(AVAILABLE DATA Opens)
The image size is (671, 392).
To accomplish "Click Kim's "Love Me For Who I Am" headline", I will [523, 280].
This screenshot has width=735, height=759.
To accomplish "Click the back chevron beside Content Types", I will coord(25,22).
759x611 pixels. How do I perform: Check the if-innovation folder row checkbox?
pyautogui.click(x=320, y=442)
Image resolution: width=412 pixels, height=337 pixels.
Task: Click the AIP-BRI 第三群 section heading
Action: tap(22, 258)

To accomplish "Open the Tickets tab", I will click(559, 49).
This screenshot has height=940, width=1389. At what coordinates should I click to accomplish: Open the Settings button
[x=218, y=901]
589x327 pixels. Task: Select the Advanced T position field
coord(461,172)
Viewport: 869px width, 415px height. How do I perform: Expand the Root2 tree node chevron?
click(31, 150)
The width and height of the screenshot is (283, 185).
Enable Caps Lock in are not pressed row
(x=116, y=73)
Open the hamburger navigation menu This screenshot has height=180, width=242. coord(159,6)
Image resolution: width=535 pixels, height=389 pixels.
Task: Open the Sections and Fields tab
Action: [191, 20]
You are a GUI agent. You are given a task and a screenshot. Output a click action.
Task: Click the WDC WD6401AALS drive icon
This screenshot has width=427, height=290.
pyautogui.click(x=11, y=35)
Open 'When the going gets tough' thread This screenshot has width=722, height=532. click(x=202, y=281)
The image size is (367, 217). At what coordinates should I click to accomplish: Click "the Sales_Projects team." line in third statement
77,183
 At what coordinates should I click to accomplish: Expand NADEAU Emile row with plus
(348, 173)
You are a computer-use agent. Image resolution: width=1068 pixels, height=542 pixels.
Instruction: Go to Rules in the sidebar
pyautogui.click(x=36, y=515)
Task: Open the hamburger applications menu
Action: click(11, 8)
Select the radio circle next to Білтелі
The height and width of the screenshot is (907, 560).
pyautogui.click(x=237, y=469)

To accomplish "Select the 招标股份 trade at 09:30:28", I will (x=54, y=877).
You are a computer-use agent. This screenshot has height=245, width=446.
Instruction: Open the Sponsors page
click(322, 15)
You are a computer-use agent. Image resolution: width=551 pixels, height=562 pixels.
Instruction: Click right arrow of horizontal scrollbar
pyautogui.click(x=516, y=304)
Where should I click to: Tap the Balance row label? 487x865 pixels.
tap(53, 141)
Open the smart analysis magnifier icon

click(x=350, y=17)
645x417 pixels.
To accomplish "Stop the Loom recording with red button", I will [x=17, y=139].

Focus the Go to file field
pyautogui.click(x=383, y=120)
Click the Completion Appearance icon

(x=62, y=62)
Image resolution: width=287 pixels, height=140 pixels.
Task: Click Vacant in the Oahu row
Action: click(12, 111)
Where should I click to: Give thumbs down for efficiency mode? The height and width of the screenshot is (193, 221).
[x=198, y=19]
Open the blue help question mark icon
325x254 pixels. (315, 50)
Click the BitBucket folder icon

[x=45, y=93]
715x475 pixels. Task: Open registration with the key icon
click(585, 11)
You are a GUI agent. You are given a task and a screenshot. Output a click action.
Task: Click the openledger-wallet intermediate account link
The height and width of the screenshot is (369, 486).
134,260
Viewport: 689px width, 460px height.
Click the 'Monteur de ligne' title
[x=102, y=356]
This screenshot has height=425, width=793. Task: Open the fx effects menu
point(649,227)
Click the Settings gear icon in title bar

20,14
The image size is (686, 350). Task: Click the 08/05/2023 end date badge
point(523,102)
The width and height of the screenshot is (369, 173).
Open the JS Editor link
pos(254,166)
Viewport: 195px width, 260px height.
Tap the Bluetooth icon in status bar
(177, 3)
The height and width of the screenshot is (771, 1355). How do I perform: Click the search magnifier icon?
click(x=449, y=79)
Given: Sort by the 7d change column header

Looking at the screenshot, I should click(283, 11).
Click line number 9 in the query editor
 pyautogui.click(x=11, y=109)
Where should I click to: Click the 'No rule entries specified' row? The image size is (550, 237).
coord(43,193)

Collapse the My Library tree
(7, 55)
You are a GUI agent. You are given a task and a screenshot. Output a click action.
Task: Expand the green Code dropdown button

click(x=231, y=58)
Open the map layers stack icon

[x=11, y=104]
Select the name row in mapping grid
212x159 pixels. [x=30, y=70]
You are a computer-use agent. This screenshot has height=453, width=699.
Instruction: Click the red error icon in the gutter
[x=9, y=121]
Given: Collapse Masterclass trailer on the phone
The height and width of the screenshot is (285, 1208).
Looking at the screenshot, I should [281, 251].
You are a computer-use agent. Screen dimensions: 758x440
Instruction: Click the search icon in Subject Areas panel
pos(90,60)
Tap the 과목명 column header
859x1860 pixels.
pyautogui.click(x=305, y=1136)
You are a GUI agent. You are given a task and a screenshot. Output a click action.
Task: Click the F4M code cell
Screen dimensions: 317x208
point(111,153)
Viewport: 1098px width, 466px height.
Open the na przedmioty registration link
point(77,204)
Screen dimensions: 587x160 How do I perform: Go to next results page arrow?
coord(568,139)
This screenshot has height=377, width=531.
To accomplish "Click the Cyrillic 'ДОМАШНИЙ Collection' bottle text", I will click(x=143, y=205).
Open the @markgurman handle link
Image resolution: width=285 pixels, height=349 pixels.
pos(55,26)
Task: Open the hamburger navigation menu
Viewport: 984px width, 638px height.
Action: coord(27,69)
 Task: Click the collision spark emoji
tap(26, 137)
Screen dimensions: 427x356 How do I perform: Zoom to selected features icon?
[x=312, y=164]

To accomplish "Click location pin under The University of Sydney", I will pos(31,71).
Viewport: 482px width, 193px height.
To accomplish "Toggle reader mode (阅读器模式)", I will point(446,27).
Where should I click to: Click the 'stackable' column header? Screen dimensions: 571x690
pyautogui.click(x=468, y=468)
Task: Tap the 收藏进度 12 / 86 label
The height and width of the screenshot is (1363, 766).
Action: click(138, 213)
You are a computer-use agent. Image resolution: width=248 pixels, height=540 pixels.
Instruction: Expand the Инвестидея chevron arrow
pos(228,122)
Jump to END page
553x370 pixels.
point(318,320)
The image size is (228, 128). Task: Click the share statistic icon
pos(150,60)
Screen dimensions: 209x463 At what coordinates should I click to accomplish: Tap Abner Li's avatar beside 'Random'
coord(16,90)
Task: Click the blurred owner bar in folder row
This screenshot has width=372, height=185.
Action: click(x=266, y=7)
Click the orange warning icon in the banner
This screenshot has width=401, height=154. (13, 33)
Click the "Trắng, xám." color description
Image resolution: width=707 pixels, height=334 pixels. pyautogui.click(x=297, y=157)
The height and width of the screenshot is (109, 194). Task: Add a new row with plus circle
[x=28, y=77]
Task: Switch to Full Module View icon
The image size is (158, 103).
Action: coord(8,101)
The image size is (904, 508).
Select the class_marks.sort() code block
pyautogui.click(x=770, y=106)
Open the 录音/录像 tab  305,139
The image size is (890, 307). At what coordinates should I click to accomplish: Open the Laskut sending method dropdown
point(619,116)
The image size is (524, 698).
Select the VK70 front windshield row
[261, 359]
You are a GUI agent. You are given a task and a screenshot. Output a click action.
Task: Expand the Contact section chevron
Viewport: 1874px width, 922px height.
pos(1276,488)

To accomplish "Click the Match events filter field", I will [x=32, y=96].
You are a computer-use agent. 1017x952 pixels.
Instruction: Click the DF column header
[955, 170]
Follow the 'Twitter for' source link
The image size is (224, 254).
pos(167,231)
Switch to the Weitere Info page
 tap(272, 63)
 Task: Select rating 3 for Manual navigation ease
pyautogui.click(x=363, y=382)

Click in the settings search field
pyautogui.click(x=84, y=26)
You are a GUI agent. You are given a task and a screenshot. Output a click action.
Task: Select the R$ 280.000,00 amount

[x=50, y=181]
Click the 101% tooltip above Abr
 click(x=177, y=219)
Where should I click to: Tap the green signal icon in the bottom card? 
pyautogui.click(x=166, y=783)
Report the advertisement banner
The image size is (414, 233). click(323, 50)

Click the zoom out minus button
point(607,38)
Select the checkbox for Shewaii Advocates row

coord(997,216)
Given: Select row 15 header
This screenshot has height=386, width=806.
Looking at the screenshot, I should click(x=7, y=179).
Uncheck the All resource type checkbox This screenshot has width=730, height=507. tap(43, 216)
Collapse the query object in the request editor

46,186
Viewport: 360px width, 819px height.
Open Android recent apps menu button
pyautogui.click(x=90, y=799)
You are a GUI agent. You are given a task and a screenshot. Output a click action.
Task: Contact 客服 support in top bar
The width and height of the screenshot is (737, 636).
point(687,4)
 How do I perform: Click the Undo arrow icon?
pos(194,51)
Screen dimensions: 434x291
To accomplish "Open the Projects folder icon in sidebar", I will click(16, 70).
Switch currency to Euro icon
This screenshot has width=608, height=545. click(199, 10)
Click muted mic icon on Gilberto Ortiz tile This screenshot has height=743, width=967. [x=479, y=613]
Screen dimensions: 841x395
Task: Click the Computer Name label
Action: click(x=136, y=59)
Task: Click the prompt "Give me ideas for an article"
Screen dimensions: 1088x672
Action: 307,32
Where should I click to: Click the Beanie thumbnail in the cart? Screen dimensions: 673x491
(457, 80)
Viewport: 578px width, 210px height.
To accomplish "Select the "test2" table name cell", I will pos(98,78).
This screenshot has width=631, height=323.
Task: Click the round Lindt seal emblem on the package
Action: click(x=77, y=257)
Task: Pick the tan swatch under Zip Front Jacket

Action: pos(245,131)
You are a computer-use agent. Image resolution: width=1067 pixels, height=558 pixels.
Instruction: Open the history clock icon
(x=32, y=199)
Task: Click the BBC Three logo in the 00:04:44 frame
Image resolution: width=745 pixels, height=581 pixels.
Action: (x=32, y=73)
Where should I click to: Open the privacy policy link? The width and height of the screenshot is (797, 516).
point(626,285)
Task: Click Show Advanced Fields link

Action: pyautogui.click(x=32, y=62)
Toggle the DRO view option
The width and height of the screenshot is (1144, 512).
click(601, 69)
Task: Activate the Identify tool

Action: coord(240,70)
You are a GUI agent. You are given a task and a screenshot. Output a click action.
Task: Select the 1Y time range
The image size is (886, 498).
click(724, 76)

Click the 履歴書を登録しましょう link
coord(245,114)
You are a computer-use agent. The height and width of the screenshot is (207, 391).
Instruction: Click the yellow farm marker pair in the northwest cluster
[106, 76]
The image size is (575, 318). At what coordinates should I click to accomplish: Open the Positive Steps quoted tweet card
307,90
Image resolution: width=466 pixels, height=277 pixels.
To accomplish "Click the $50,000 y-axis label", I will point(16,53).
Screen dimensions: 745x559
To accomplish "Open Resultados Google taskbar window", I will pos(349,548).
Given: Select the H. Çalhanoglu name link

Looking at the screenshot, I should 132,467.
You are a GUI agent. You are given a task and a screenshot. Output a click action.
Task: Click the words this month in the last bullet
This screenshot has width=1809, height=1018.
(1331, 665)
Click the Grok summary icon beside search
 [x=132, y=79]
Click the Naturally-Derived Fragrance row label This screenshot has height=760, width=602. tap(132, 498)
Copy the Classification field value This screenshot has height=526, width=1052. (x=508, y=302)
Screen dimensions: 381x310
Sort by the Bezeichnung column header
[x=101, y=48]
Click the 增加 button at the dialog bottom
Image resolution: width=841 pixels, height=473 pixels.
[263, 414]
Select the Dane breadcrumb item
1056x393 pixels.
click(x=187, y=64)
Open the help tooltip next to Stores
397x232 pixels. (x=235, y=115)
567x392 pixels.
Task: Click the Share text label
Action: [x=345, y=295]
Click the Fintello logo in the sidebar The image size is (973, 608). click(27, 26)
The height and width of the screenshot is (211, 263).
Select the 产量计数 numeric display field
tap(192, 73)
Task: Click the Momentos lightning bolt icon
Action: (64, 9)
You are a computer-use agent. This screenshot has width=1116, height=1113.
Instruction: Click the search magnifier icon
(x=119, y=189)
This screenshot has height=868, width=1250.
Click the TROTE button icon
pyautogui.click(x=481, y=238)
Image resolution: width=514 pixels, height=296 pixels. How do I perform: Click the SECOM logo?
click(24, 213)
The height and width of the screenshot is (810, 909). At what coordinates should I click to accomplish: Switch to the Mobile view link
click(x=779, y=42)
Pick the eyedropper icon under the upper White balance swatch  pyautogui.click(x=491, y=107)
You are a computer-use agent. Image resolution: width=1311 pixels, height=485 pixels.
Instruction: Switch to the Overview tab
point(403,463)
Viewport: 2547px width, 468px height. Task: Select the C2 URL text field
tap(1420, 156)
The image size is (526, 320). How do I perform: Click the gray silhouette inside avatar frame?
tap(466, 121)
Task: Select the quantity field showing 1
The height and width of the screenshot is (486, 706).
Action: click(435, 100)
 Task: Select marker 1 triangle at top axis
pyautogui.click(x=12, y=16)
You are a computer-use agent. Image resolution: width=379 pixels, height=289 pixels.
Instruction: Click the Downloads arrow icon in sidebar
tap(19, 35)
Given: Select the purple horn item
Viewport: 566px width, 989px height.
(AVAILABLE DATA Closes)
* PROBLEM TO WORK ON: Scan the material for lines that hold the word "Contact", then say how many there are and nothing else.

* SOLUTION FOR THIS EXERCISE: 2